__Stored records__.
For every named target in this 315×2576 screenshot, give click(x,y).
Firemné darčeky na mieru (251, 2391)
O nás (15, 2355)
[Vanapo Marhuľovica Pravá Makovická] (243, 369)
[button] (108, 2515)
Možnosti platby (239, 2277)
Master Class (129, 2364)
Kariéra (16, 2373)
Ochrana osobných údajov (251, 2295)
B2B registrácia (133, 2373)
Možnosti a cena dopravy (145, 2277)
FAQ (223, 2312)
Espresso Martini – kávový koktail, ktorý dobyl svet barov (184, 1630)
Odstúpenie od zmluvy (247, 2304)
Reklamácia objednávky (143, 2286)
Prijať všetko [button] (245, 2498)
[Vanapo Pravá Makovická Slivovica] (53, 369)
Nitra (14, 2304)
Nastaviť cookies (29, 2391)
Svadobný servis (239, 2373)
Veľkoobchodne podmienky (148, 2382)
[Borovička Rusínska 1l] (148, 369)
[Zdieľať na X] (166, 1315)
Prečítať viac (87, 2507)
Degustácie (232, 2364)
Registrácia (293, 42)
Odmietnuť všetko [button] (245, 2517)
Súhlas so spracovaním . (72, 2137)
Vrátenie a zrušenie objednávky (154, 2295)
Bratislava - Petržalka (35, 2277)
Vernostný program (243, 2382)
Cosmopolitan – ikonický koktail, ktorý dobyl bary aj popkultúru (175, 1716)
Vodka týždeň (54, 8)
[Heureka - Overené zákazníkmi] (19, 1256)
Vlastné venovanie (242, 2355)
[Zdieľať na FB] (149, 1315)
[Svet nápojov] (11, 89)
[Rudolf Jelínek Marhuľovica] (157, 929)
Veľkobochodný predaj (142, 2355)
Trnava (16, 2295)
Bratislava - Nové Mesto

__To do__. Starting at the line that has "[Zdieľať na X] (166, 1315)" and ending at the line that has "[Svet nápojov] (11, 89)", please write out the lines above exactly, leaving out all others.

__Task answer__.
[Zdieľať na X] (166, 1315)
Prečítať viac (87, 2507)
Degustácie (232, 2364)
Registrácia (293, 42)
Odmietnuť všetko [button] (245, 2517)
Súhlas so spracovaním . (72, 2137)
Vrátenie a zrušenie objednávky (154, 2295)
Bratislava - Petržalka (35, 2277)
Vernostný program (243, 2382)
Cosmopolitan – ikonický koktail, ktorý dobyl bary aj popkultúru (175, 1716)
Vodka týždeň (54, 8)
[Heureka - Overené zákazníkmi] (19, 1256)
Vlastné venovanie (242, 2355)
[Zdieľať na FB] (149, 1315)
[Svet nápojov] (11, 89)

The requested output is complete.